| 2:42 pm on Aug 4, 2012 (gmt 0)|
What about the most basic, most obvious requirement?
|a site where your targeted audience "hangs out" or frequents online? |
regardless of PR, domain age, etc.
I've been using this technique recently for picking targeted link placements, and the results have been remarkable. Not only do these sites almost always turn out to be great for improving rankings, but they also drive a LOT of referrer traffic.
| 1:05 pm on Aug 7, 2012 (gmt 0)|
Does the page you are getting a link from have any links from other sites pointed at it?

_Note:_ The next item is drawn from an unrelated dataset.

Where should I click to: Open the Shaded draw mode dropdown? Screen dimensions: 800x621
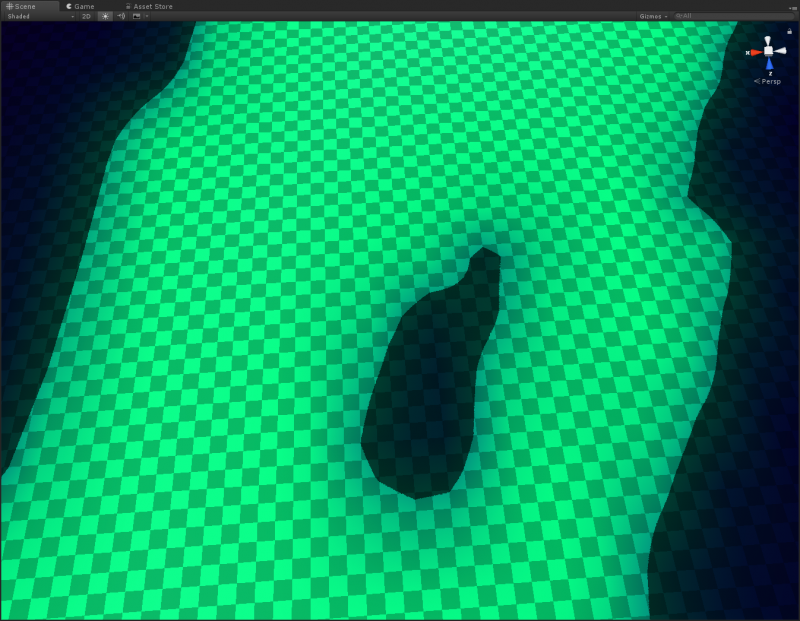40,16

| 6:03 pm on Aug 7, 2012 (gmt 0)|
What ZydoSEO says. It is less work as there are fewer good sites than crap ones and they actually send traffic.
| 8:59 am on Aug 8, 2012 (gmt 0)|
Thank you all for answering. Yes I missed out that I should check the number of OBLs from a page as well :)

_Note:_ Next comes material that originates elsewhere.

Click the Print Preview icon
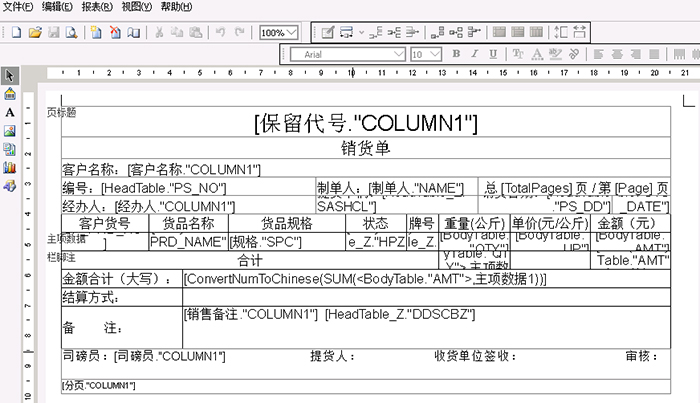This screenshot has width=700, height=403. point(71,32)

| 1:21 pm on Aug 14, 2012 (gmt 0)|
"Does a link to this site from my site make sense for my users?" was the only thing I ever asked myself. Along the lines of my eternal credo: build websites for people, not for search engines.
| 7:49 am on Aug 16, 2012 (gmt 0)|
Yes, of course. This has to be the top of the list, though :)
| 8:00 am on Aug 16, 2012 (gmt 0)|
The more complex approach would be to determine a score based on position, number of other links on the page, degree to which they are related, degree to which the website is related, clicks from homepage to the link page, anchor text, alt and title tag possible or not, etc.
But frankly, I don't think it is worth the hassle. If your site is content rich, link from the bottom of your articles to pages that will be useful for your users and ask only for similar links from other webmasters.